- TASK BRIEF: Reproduce nothing but the lines from the one containing "Parc National des Volcans (1305, 1123)" to the end of the records below, each exactly as written.

Collected data entries:

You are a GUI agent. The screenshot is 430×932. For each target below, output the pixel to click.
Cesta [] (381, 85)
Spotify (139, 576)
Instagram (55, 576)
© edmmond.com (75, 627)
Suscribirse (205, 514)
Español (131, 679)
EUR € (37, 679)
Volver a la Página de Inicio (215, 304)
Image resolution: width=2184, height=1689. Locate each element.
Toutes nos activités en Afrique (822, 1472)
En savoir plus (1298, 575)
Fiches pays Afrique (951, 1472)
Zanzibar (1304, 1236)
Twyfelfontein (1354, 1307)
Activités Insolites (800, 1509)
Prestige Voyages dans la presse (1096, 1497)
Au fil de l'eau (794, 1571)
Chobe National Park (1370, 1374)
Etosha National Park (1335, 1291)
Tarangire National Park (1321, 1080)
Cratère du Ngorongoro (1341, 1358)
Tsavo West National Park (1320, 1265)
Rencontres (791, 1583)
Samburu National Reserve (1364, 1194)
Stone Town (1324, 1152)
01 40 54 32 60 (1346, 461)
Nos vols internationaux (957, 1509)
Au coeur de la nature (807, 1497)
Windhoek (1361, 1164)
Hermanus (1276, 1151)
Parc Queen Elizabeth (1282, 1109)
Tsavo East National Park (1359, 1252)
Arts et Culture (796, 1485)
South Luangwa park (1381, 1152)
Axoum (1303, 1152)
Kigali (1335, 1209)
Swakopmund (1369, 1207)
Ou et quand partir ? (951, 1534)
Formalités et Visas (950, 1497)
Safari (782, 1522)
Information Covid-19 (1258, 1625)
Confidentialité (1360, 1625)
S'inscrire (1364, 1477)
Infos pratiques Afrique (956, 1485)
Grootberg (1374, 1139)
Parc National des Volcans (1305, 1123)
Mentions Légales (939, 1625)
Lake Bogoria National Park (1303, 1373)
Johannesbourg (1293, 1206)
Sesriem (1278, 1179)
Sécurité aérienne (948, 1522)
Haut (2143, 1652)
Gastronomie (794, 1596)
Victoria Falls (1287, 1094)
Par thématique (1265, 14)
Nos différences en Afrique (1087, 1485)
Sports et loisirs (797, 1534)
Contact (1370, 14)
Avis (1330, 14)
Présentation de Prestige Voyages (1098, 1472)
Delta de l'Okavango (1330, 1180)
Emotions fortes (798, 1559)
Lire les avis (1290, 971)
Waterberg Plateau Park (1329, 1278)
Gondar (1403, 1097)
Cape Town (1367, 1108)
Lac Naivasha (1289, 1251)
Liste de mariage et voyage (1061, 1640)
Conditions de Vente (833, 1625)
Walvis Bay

- RESPONSE BELOW:
Parc National des Volcans (1305, 1123)
Mentions Légales (939, 1625)
Lake Bogoria National Park (1303, 1373)
Johannesbourg (1293, 1206)
Sesriem (1278, 1179)
Sécurité aérienne (948, 1522)
Haut (2143, 1652)
Gastronomie (794, 1596)
Victoria Falls (1287, 1094)
Par thématique (1265, 14)
Nos différences en Afrique (1087, 1485)
Sports et loisirs (797, 1534)
Contact (1370, 14)
Avis (1330, 14)
Présentation de Prestige Voyages (1098, 1472)
Delta de l'Okavango (1330, 1180)
Emotions fortes (798, 1559)
Lire les avis (1290, 971)
Waterberg Plateau Park (1329, 1278)
Gondar (1403, 1097)
Cape Town (1367, 1108)
Lac Naivasha (1289, 1251)
Liste de mariage et voyage (1061, 1640)
Conditions de Vente (833, 1625)
Walvis Bay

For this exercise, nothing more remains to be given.